Data for locating words and elements
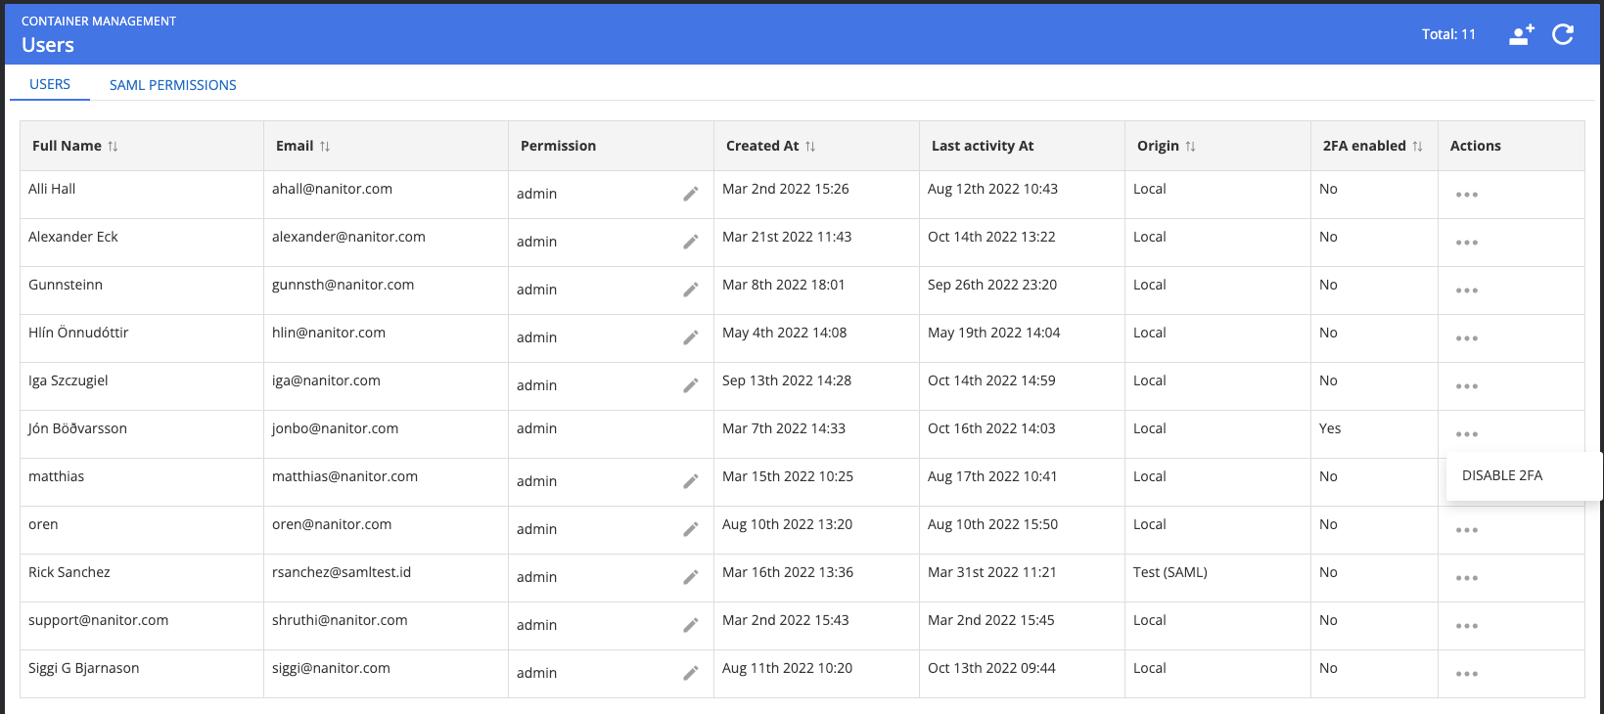Click pencil icon in Rick Sanchez row
Viewport: 1604px width, 714px height.
tap(690, 577)
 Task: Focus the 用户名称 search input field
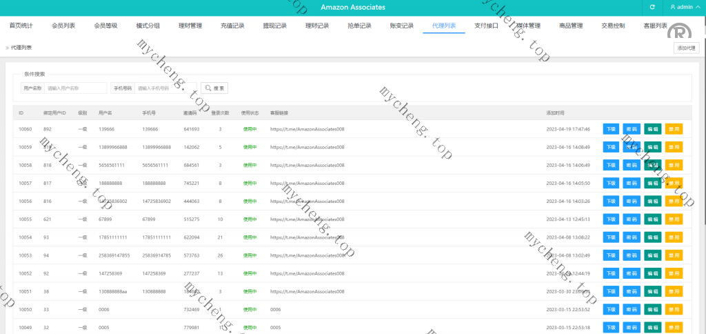76,88
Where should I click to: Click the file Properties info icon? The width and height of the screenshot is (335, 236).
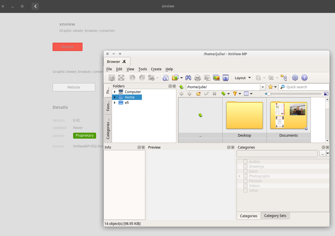[x=166, y=78]
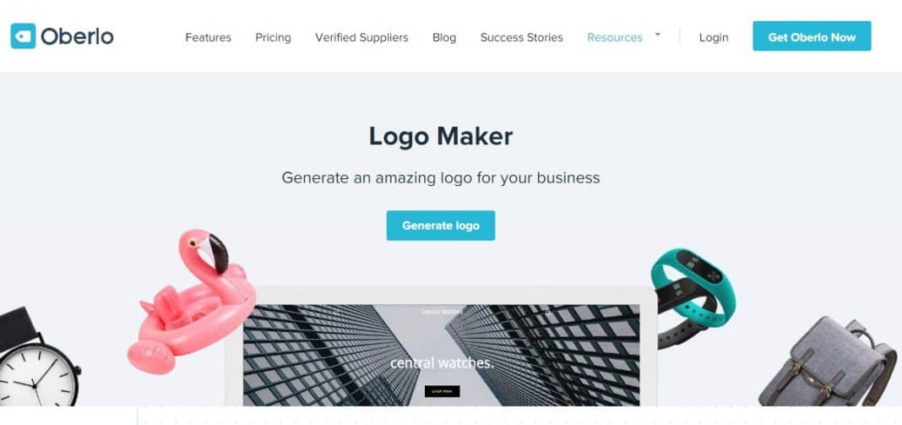Open Success Stories from the navbar
This screenshot has height=425, width=902.
[522, 37]
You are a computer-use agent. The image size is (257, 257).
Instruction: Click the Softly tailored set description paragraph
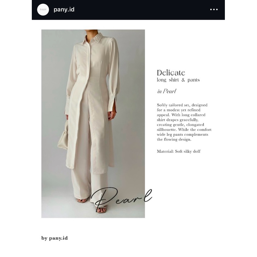coord(184,122)
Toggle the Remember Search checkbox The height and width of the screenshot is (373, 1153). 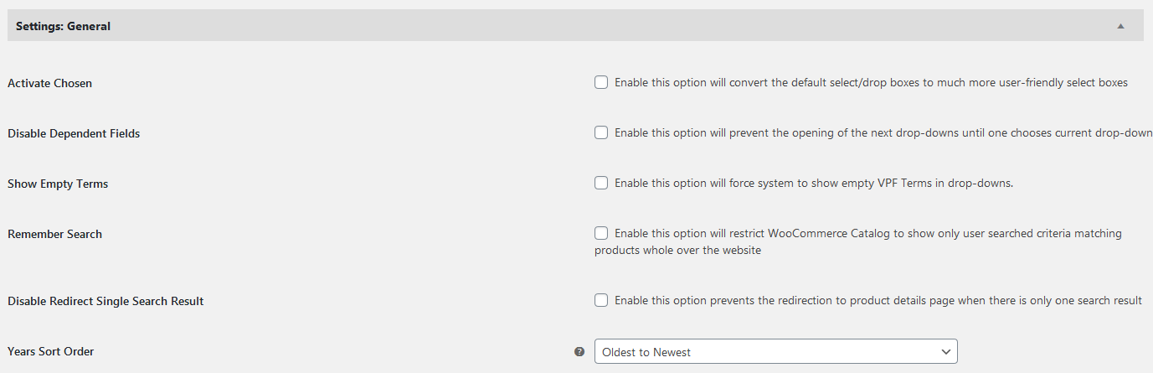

• [Problem description]: Please arrange the records as a JSON list of strings, one string per line, skipping blank lines and leaving the pictures out.

• [Solution for this task]:
[
  "Click pencil icon in Rick Sanchez row",
  "Viewport: 1604px width, 714px height.",
  "tap(690, 577)",
  " Task: Focus the 用户名称 search input field",
  "76,88",
  "Where should I click to: Click the file Properties info icon? The width and height of the screenshot is (335, 236).",
  "[x=166, y=78]",
  "Open Success Stories from the navbar",
  "This screenshot has height=425, width=902.",
  "[522, 37]",
  "You are a computer-use agent. The image size is (257, 257).",
  "Instruction: Click the Softly tailored set description paragraph",
  "coord(184,122)",
  "Toggle the Remember Search checkbox The height and width of the screenshot is (373, 1153). "
]